## Work to complete
Transcribe exactly, and only, the lines from the one containing "Screen dimensions: 1164x630" through the end of the entries below, leaving the pictures out.

## Material provided
--------------------------------

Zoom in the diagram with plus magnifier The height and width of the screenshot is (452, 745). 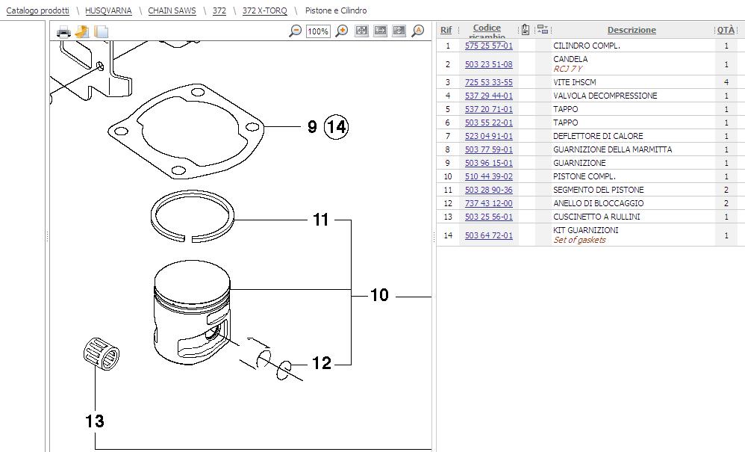coord(342,31)
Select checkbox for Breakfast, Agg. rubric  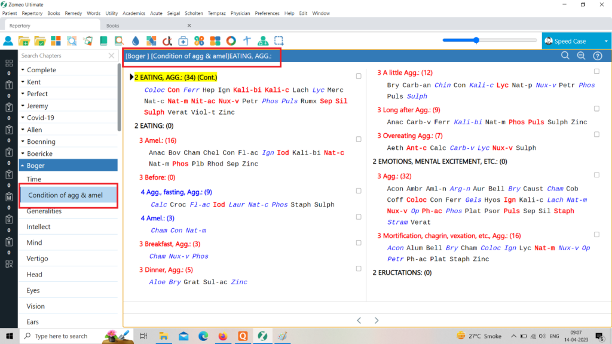pyautogui.click(x=358, y=243)
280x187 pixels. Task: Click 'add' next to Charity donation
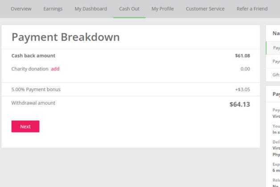point(55,69)
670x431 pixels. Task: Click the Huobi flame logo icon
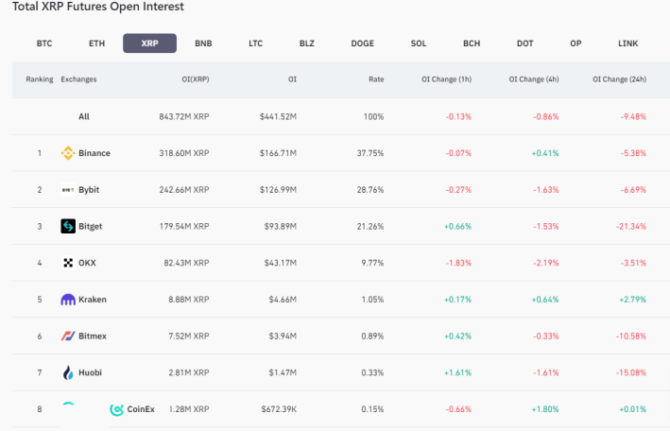click(68, 372)

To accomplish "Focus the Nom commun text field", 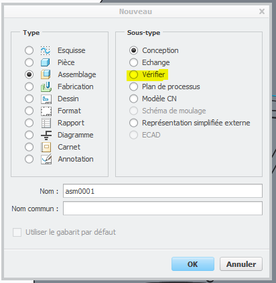I will click(163, 209).
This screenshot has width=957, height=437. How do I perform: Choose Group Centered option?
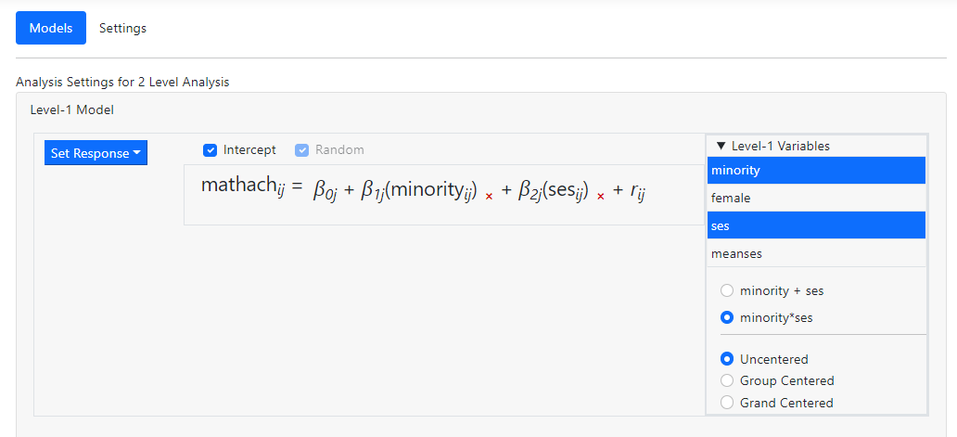click(x=727, y=380)
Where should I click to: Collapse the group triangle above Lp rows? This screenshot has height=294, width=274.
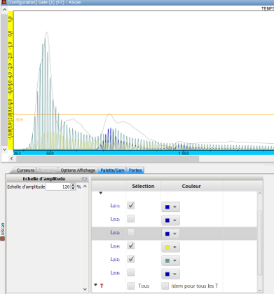pos(101,193)
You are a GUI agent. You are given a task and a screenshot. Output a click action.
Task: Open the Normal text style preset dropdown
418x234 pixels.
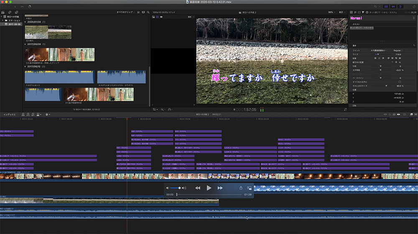pos(376,18)
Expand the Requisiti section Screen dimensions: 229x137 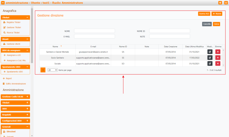[x=27, y=115]
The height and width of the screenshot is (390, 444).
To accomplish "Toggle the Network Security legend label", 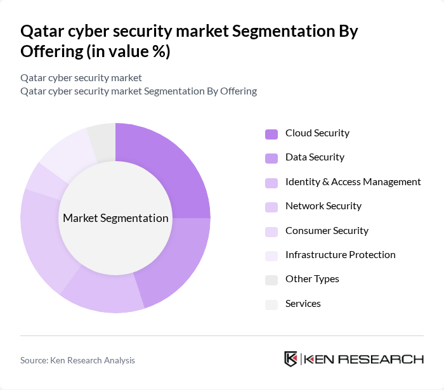I will (x=323, y=206).
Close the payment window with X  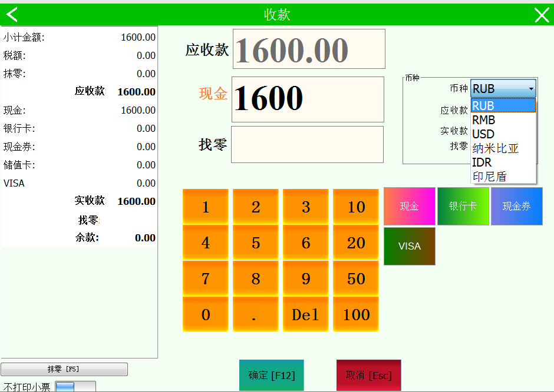(x=541, y=15)
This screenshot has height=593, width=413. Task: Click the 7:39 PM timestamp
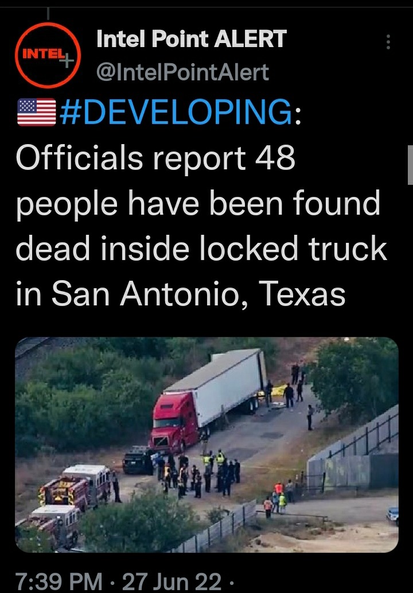59,582
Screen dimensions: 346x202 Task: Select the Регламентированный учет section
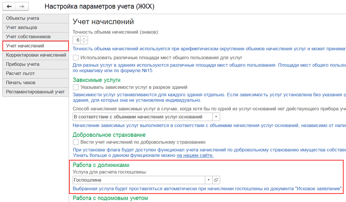pyautogui.click(x=34, y=92)
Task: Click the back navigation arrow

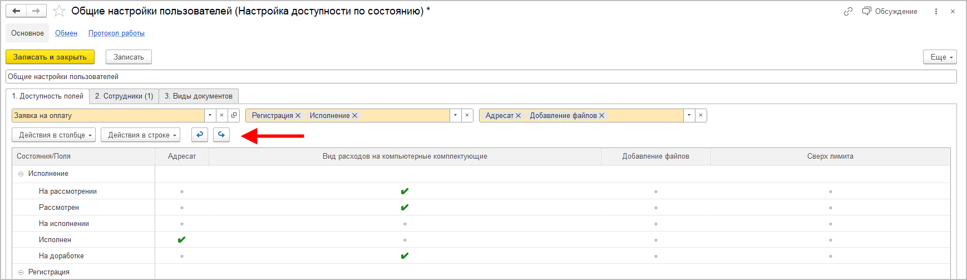Action: click(x=16, y=11)
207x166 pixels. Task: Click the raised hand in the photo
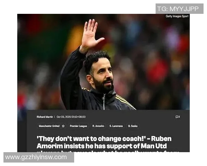click(x=91, y=35)
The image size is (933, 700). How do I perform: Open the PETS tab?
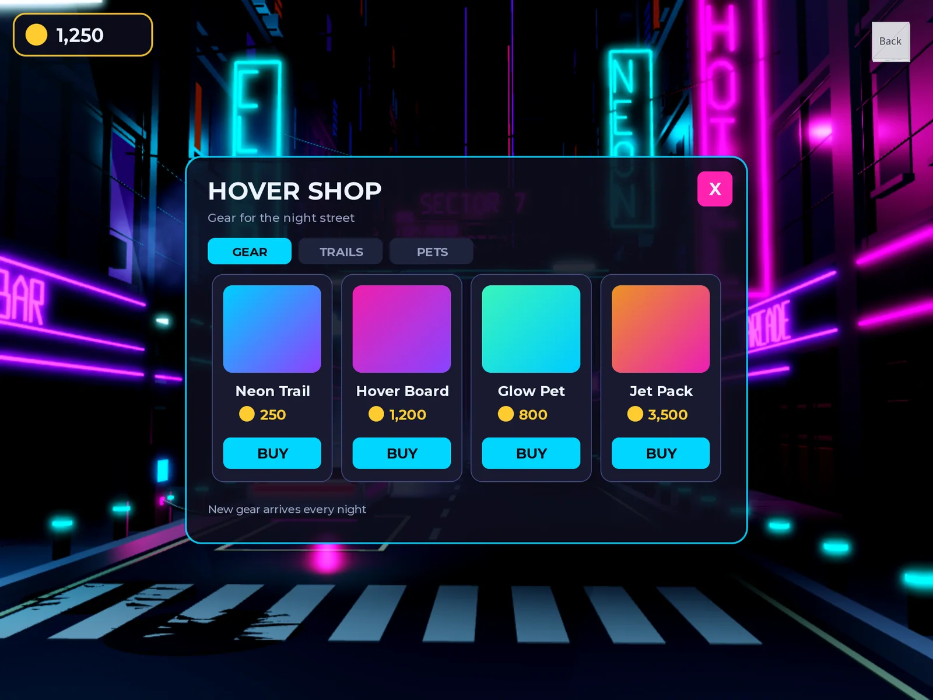click(432, 251)
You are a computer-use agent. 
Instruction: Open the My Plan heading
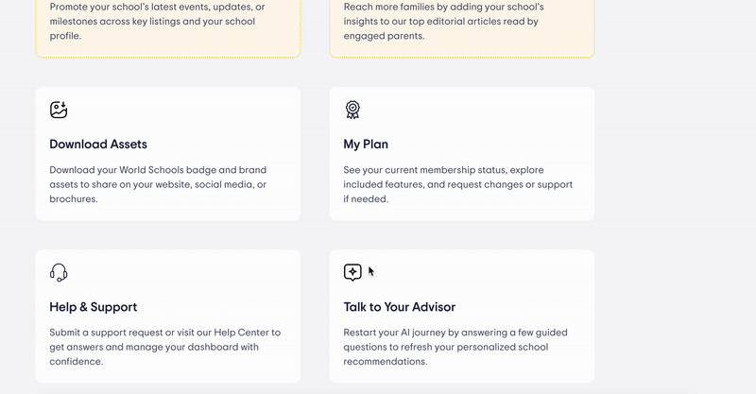point(366,145)
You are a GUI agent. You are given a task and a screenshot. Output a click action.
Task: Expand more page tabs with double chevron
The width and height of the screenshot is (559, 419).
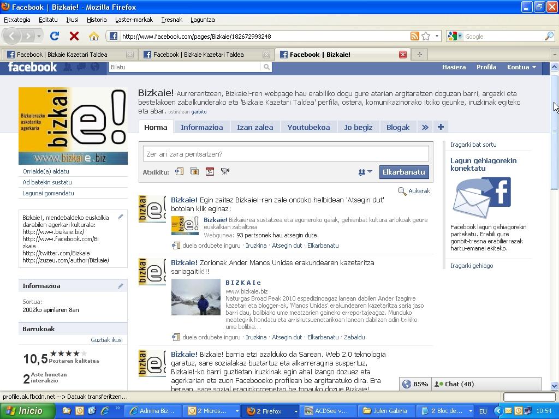tap(425, 127)
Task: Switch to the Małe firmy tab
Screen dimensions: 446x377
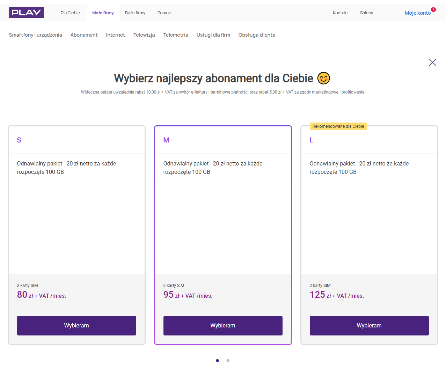Action: pos(103,13)
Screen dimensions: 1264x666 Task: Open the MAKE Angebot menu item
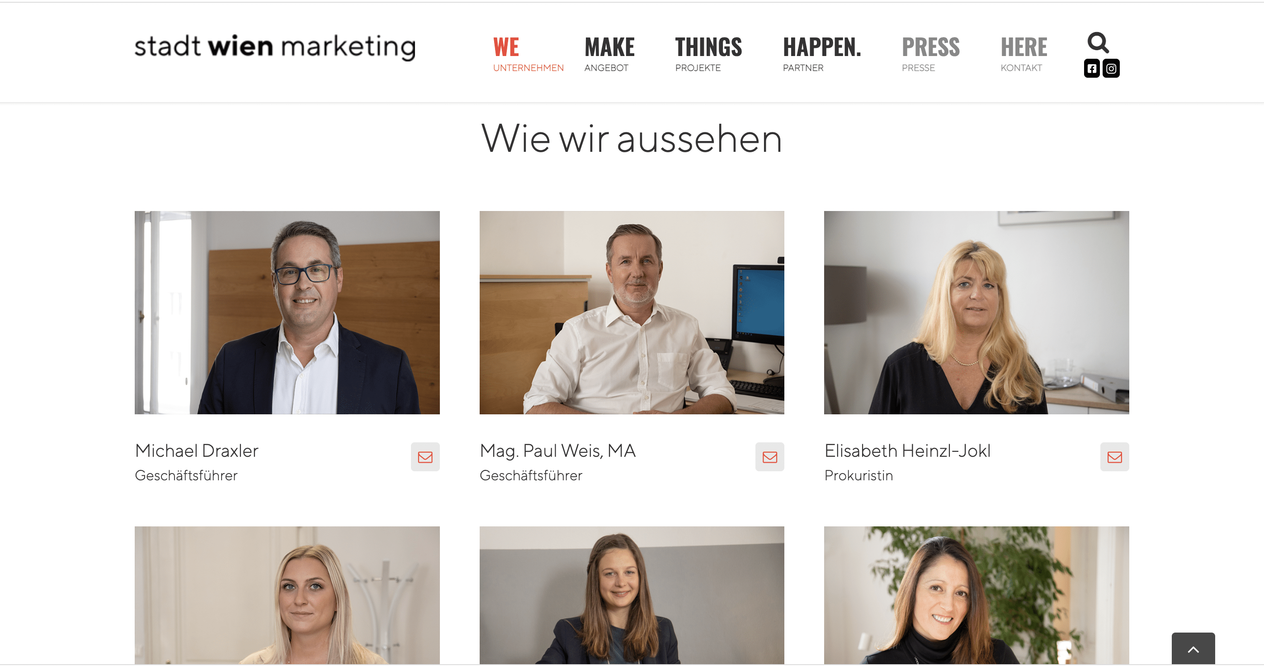click(x=609, y=54)
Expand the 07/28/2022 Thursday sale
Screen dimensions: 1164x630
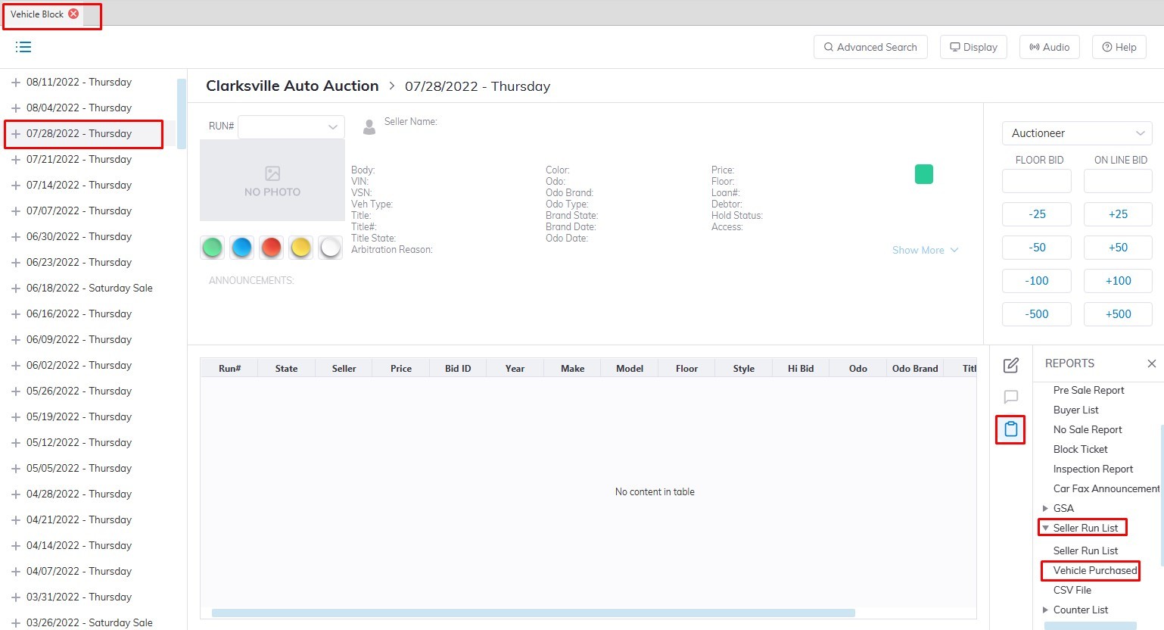pyautogui.click(x=16, y=134)
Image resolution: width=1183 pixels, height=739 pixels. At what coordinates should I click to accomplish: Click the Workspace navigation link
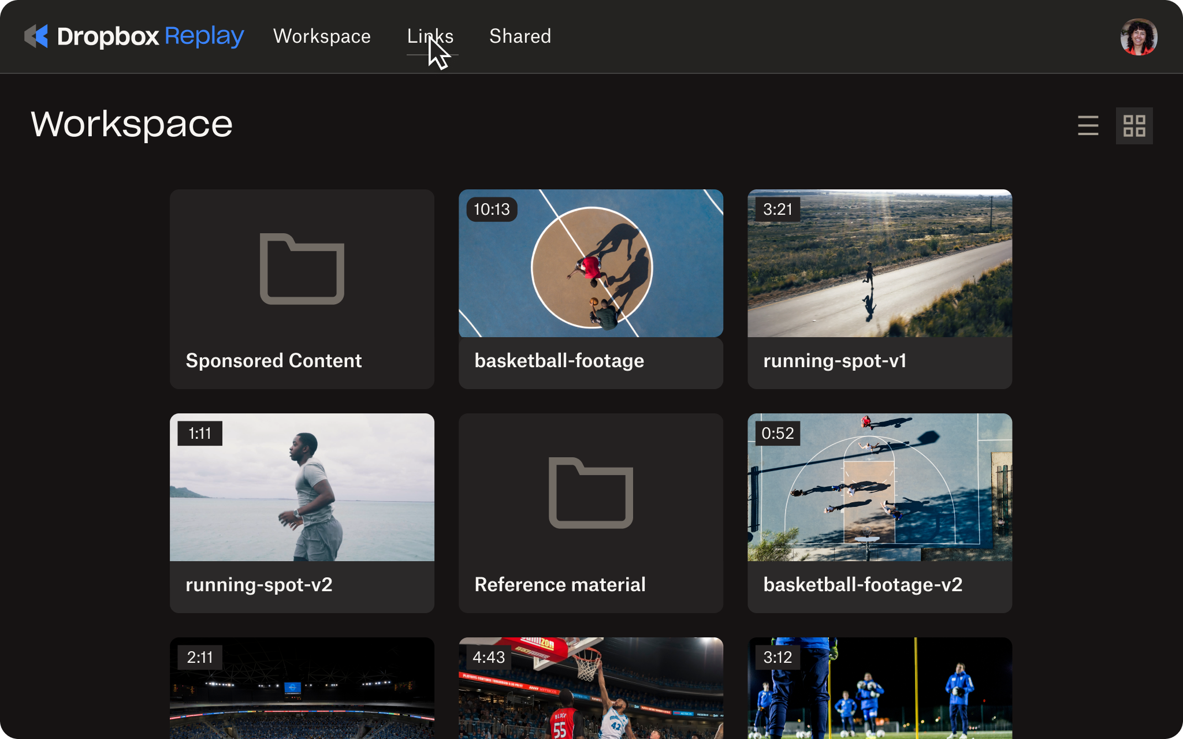(x=322, y=36)
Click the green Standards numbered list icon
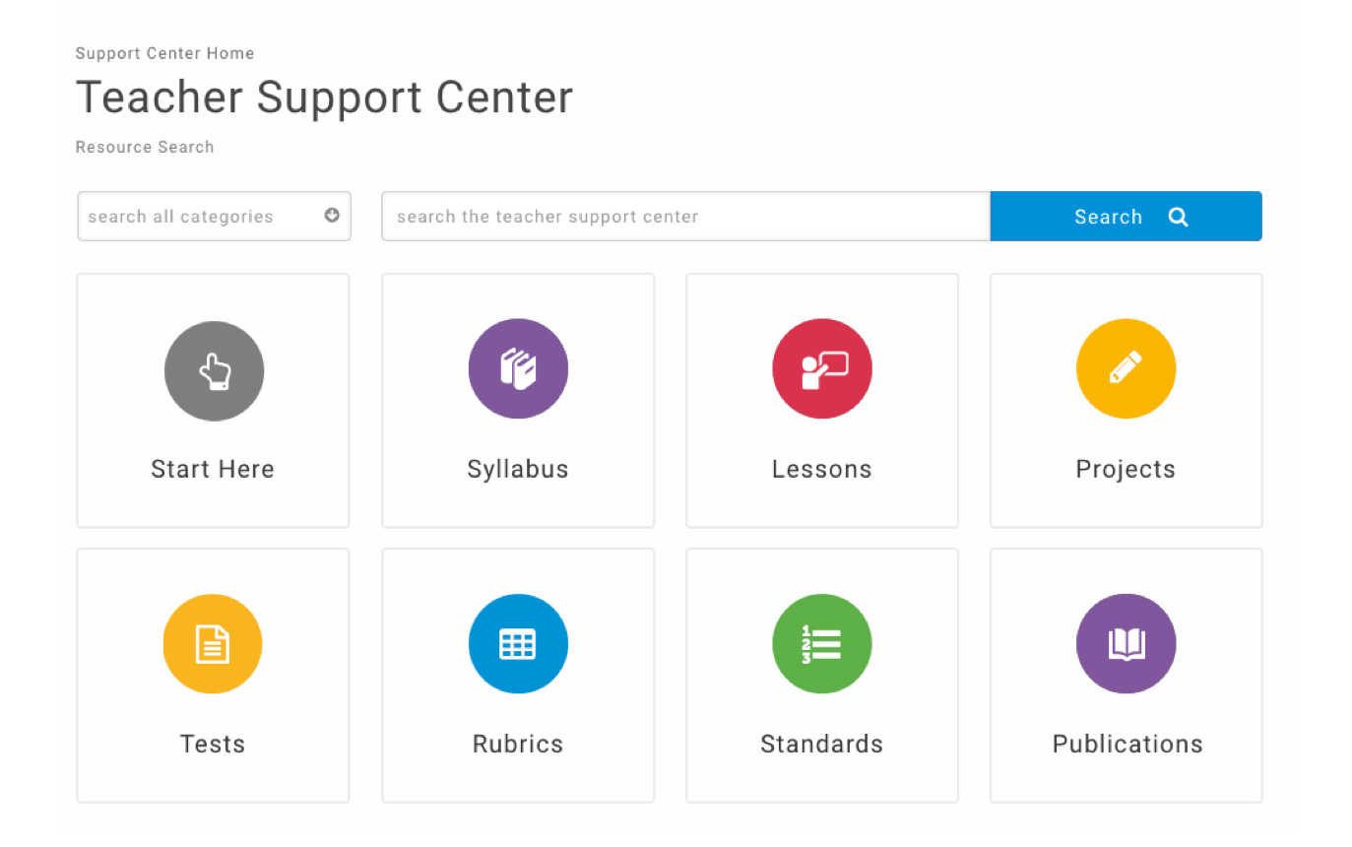This screenshot has width=1352, height=847. coord(822,644)
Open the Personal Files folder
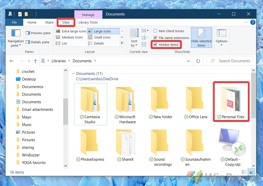 tap(231, 101)
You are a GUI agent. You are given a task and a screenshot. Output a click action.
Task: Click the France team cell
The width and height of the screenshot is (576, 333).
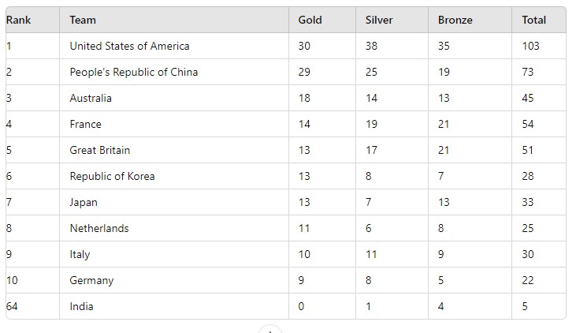(x=85, y=124)
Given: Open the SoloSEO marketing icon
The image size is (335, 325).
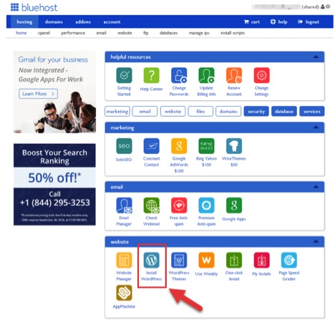Looking at the screenshot, I should click(x=124, y=146).
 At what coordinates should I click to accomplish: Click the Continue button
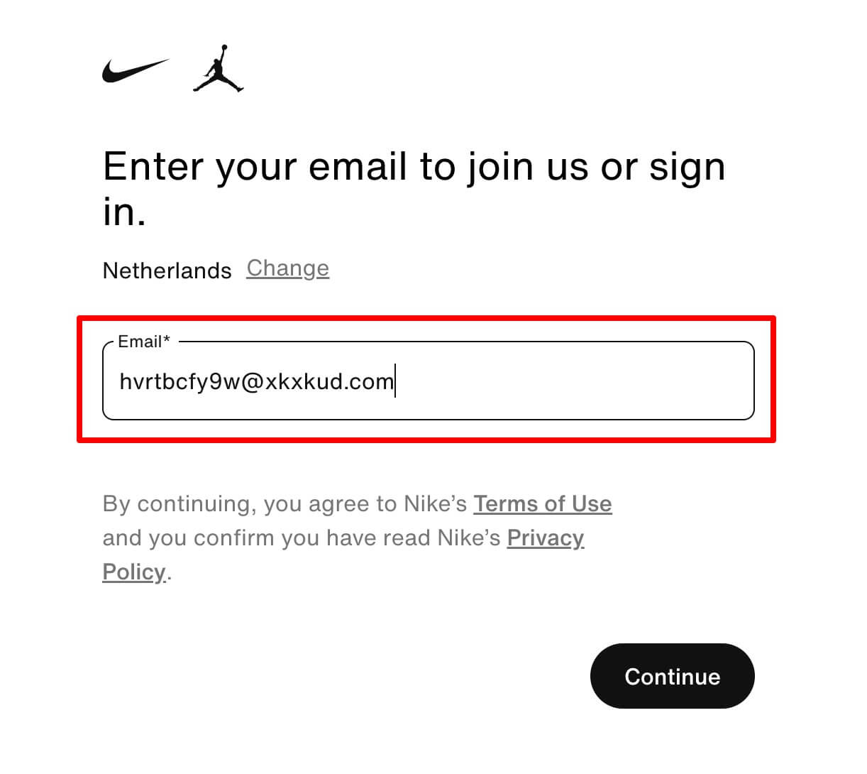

--------------------------------

## Response
Screen dimensions: 1164x630
pyautogui.click(x=16, y=134)
Image resolution: width=1183 pixels, height=739 pixels. At what coordinates should I click to accomplish: Click the Workspace navigation link
(x=322, y=36)
Click the green Standards numbered list icon
This screenshot has width=1352, height=847. coord(822,644)
Open the Personal Files folder
 tap(231, 101)
You are a GUI agent. You are given a task and a screenshot. Output a click action.
Task: Click the France team cell
The width and height of the screenshot is (576, 333).
(x=85, y=124)
Given: Open the SoloSEO marketing icon
The image size is (335, 325).
Looking at the screenshot, I should click(x=124, y=146).
 At what coordinates should I click to accomplish: Click the Continue button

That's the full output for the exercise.